(Data items)
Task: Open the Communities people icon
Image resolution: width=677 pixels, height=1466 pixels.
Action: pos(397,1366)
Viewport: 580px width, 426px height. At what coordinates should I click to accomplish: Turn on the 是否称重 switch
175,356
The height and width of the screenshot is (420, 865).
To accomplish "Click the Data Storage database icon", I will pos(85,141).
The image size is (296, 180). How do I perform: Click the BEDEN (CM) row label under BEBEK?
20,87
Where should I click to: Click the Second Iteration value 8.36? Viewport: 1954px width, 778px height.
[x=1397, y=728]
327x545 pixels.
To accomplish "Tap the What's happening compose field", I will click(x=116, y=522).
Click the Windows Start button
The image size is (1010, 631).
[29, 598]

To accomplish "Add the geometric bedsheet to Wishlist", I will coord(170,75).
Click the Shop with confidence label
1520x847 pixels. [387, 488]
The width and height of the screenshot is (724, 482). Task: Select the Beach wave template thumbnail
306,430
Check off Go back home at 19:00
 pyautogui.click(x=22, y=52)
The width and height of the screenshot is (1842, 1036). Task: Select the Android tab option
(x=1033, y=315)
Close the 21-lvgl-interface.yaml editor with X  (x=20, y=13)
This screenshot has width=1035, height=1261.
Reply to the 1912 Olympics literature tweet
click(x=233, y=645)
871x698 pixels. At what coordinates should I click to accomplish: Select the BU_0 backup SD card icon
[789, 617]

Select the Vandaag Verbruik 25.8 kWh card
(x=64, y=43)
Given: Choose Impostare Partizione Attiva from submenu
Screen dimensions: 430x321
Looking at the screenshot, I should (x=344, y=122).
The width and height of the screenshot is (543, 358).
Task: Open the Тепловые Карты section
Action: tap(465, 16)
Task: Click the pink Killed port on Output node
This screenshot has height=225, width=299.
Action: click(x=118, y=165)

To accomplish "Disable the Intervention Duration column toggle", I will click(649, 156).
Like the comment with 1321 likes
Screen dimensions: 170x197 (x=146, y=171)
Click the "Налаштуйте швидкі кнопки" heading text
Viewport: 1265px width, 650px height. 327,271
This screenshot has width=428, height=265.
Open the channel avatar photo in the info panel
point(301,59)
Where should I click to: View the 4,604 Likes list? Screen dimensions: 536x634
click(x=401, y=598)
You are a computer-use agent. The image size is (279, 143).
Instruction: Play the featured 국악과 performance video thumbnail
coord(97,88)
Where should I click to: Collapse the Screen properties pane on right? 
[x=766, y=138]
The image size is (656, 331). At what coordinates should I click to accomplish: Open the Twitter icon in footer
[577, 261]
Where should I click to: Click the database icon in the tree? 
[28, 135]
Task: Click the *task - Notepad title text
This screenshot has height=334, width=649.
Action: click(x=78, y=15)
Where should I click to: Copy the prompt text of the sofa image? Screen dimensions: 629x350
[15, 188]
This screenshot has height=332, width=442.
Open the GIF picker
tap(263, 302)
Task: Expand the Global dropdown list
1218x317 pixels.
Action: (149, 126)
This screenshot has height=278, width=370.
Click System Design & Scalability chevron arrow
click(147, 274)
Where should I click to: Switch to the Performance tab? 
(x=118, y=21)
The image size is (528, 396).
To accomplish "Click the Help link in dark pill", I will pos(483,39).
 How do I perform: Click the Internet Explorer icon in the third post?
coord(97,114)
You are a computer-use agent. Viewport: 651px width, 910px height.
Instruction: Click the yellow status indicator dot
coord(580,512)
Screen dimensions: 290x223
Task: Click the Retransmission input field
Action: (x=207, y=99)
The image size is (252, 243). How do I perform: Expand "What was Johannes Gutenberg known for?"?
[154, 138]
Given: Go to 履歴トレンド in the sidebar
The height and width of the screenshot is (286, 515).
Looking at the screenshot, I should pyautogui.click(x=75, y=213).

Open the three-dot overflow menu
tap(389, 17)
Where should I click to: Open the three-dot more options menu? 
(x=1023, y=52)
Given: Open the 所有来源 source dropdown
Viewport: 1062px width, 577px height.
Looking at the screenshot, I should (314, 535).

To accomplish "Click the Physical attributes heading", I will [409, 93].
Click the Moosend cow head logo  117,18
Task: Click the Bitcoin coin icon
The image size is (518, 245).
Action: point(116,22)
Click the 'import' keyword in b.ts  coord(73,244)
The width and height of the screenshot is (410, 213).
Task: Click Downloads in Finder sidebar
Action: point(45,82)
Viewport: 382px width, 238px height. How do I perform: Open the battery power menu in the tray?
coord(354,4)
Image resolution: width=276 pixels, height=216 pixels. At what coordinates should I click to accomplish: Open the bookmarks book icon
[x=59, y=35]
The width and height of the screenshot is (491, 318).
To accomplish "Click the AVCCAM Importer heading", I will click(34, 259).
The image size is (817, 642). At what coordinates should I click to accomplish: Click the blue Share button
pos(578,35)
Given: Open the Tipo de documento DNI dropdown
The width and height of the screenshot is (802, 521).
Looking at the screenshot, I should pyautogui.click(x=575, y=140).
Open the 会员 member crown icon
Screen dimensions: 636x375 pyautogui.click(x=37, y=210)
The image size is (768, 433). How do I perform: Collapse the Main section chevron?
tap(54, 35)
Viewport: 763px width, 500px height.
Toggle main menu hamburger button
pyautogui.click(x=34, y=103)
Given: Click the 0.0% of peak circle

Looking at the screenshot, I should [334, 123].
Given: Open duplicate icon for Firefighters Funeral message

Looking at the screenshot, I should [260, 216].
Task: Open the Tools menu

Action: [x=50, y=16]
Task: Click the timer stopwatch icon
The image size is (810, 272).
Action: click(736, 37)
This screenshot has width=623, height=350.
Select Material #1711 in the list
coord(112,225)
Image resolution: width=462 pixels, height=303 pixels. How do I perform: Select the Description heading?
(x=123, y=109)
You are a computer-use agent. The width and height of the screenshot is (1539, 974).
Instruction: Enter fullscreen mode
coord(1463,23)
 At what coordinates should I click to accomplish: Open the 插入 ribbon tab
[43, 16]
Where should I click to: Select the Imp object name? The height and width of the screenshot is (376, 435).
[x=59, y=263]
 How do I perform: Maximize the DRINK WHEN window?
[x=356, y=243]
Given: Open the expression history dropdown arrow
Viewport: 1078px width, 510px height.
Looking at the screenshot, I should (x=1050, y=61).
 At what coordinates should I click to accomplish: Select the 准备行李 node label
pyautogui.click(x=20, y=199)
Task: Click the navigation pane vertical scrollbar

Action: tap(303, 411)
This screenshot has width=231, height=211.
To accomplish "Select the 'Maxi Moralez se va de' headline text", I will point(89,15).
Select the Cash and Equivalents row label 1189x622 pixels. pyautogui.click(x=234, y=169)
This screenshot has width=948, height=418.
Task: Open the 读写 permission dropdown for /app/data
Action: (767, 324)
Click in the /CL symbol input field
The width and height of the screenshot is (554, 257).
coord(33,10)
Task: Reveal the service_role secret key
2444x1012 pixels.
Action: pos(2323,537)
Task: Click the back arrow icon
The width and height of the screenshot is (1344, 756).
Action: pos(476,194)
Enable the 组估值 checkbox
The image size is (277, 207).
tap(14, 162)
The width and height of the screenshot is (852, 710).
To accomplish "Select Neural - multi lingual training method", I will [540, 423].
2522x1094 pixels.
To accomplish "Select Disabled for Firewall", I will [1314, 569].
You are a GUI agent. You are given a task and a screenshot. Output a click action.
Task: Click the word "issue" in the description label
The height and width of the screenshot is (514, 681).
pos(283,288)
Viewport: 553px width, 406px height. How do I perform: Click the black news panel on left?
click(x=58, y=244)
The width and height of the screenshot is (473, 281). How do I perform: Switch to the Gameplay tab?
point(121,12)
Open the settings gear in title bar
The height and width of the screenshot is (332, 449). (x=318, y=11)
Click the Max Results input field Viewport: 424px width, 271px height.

EXERCISE:
All records are to be written out exactly.

YOUR SOLUTION:
Task: Open the Communities people icon
Image resolution: width=677 pixels, height=1466 pixels.
Action: pos(397,1366)
Viewport: 580px width, 426px height. At what coordinates should I click to accomplish: Turn on the 是否称重 switch
175,356
The height and width of the screenshot is (420, 865).
To accomplish "Click the Data Storage database icon", I will pos(85,141).
The image size is (296, 180). How do I perform: Click the BEDEN (CM) row label under BEBEK?
20,87
Where should I click to: Click the Second Iteration value 8.36? Viewport: 1954px width, 778px height.
[x=1397, y=728]
327x545 pixels.
To accomplish "Tap the What's happening compose field", I will click(x=116, y=522).
Click the Windows Start button
The image size is (1010, 631).
[29, 598]

To accomplish "Add the geometric bedsheet to Wishlist", I will coord(170,75).
Click the Shop with confidence label
1520x847 pixels. [387, 488]
The width and height of the screenshot is (724, 482). Task: Select the Beach wave template thumbnail
306,430
Check off Go back home at 19:00
 pyautogui.click(x=22, y=52)
The width and height of the screenshot is (1842, 1036). Task: Select the Android tab option
(x=1033, y=315)
Close the 21-lvgl-interface.yaml editor with X  (x=20, y=13)
This screenshot has width=1035, height=1261.
Reply to the 1912 Olympics literature tweet
click(x=233, y=645)
871x698 pixels. At what coordinates should I click to accomplish: Select the BU_0 backup SD card icon
[789, 617]

Select the Vandaag Verbruik 25.8 kWh card
(x=64, y=43)
Given: Choose Impostare Partizione Attiva from submenu
Screen dimensions: 430x321
Looking at the screenshot, I should (x=344, y=122).
The width and height of the screenshot is (543, 358).
Task: Open the Тепловые Карты section
Action: tap(465, 16)
Task: Click the pink Killed port on Output node
This screenshot has height=225, width=299.
Action: click(x=118, y=165)

To accomplish "Disable the Intervention Duration column toggle", I will click(649, 156).
Like the comment with 1321 likes
Screen dimensions: 170x197 (x=146, y=171)
Click the "Налаштуйте швидкі кнопки" heading text
Viewport: 1265px width, 650px height. 327,271
This screenshot has width=428, height=265.
Open the channel avatar photo in the info panel
point(301,59)
Where should I click to: View the 4,604 Likes list? Screen dimensions: 536x634
click(x=401, y=598)
You are a computer-use agent. The image size is (279, 143).
Instruction: Play the featured 국악과 performance video thumbnail
coord(97,88)
Where should I click to: Collapse the Screen properties pane on right? 
[x=766, y=138]
The image size is (656, 331). At what coordinates should I click to accomplish: Open the Twitter icon in footer
[577, 261]
Where should I click to: Click the database icon in the tree? 
[28, 135]
Task: Click the *task - Notepad title text
This screenshot has height=334, width=649.
Action: click(x=78, y=15)
Where should I click to: Copy the prompt text of the sofa image? Screen dimensions: 629x350
[15, 188]
This screenshot has height=332, width=442.
Open the GIF picker
tap(263, 302)
Task: Expand the Global dropdown list
1218x317 pixels.
Action: (149, 126)
This screenshot has height=278, width=370.
Click System Design & Scalability chevron arrow
click(147, 274)
Where should I click to: Switch to the Performance tab? 
(x=118, y=21)
The image size is (528, 396).
To accomplish "Click the Help link in dark pill", I will pos(483,39).
 How do I perform: Click the Internet Explorer icon in the third post?
coord(97,114)
You are a computer-use agent. Viewport: 651px width, 910px height.
Instruction: Click the yellow status indicator dot
coord(580,512)
Screen dimensions: 290x223
Task: Click the Retransmission input field
Action: (x=207, y=99)
The image size is (252, 243). How do I perform: Expand "What was Johannes Gutenberg known for?"?
[154, 138]
Given: Go to 履歴トレンド in the sidebar
The height and width of the screenshot is (286, 515).
Looking at the screenshot, I should pyautogui.click(x=75, y=213).

Open the three-dot overflow menu
tap(389, 17)
Where should I click to: Open the three-dot more options menu? 
(x=1023, y=52)
Given: Open the 所有来源 source dropdown
Viewport: 1062px width, 577px height.
Looking at the screenshot, I should (314, 535).

To accomplish "Click the Physical attributes heading", I will [409, 93].
Click the Moosend cow head logo  117,18
Task: Click the Bitcoin coin icon
The image size is (518, 245).
Action: point(116,22)
Click the 'import' keyword in b.ts  coord(73,244)
The width and height of the screenshot is (410, 213).
Task: Click Downloads in Finder sidebar
Action: point(45,82)
Viewport: 382px width, 238px height. How do I perform: Open the battery power menu in the tray?
coord(354,4)
Image resolution: width=276 pixels, height=216 pixels. At what coordinates should I click to accomplish: Open the bookmarks book icon
[x=59, y=35]
The width and height of the screenshot is (491, 318).
To accomplish "Click the AVCCAM Importer heading", I will click(34, 259).
The image size is (817, 642). At what coordinates should I click to accomplish: Click the blue Share button
pos(578,35)
Given: Open the Tipo de documento DNI dropdown
The width and height of the screenshot is (802, 521).
Looking at the screenshot, I should pyautogui.click(x=575, y=140).
Open the 会员 member crown icon
Screen dimensions: 636x375 pyautogui.click(x=37, y=210)
The image size is (768, 433). How do I perform: Collapse the Main section chevron?
tap(54, 35)
Viewport: 763px width, 500px height.
Toggle main menu hamburger button
pyautogui.click(x=34, y=103)
Given: Click the 0.0% of peak circle

Looking at the screenshot, I should [334, 123].
Given: Open duplicate icon for Firefighters Funeral message

Looking at the screenshot, I should [260, 216].
Task: Open the Tools menu

Action: [x=50, y=16]
Task: Click the timer stopwatch icon
The image size is (810, 272).
Action: click(736, 37)
This screenshot has width=623, height=350.
Select Material #1711 in the list
coord(112,225)
Image resolution: width=462 pixels, height=303 pixels. How do I perform: Select the Description heading?
(x=123, y=109)
You are a computer-use agent. The width and height of the screenshot is (1539, 974).
Instruction: Enter fullscreen mode
coord(1463,23)
 At what coordinates should I click to accomplish: Open the 插入 ribbon tab
[43, 16]
Where should I click to: Select the Imp object name? The height and width of the screenshot is (376, 435).
[x=59, y=263]
 How do I perform: Maximize the DRINK WHEN window?
[x=356, y=243]
Given: Open the expression history dropdown arrow
Viewport: 1078px width, 510px height.
Looking at the screenshot, I should (x=1050, y=61).
 At what coordinates should I click to accomplish: Select the 准备行李 node label
pyautogui.click(x=20, y=199)
Task: Click the navigation pane vertical scrollbar

Action: tap(303, 411)
This screenshot has width=231, height=211.
To accomplish "Select the 'Maxi Moralez se va de' headline text", I will point(89,15).
Select the Cash and Equivalents row label 1189x622 pixels. pyautogui.click(x=234, y=169)
This screenshot has width=948, height=418.
Task: Open the 读写 permission dropdown for /app/data
Action: (767, 324)
Click in the /CL symbol input field
The width and height of the screenshot is (554, 257).
coord(33,10)
Task: Reveal the service_role secret key
2444x1012 pixels.
Action: pos(2323,537)
Task: Click the back arrow icon
The width and height of the screenshot is (1344, 756).
Action: pos(476,194)
Enable the 组估值 checkbox
The image size is (277, 207).
tap(14, 162)
The width and height of the screenshot is (852, 710).
To accomplish "Select Neural - multi lingual training method", I will [540, 423].
2522x1094 pixels.
To accomplish "Select Disabled for Firewall", I will [1314, 569].
You are a GUI agent. You are given a task and a screenshot. Output a click action.
Task: Click the word "issue" in the description label
The height and width of the screenshot is (514, 681).
pos(283,288)
Viewport: 553px width, 406px height. How do I perform: Click the black news panel on left?
click(x=58, y=244)
The width and height of the screenshot is (473, 281). How do I perform: Switch to the Gameplay tab?
point(121,12)
Open the settings gear in title bar
The height and width of the screenshot is (332, 449). (x=318, y=11)
Click the Max Results input field Viewport: 424px width, 271px height.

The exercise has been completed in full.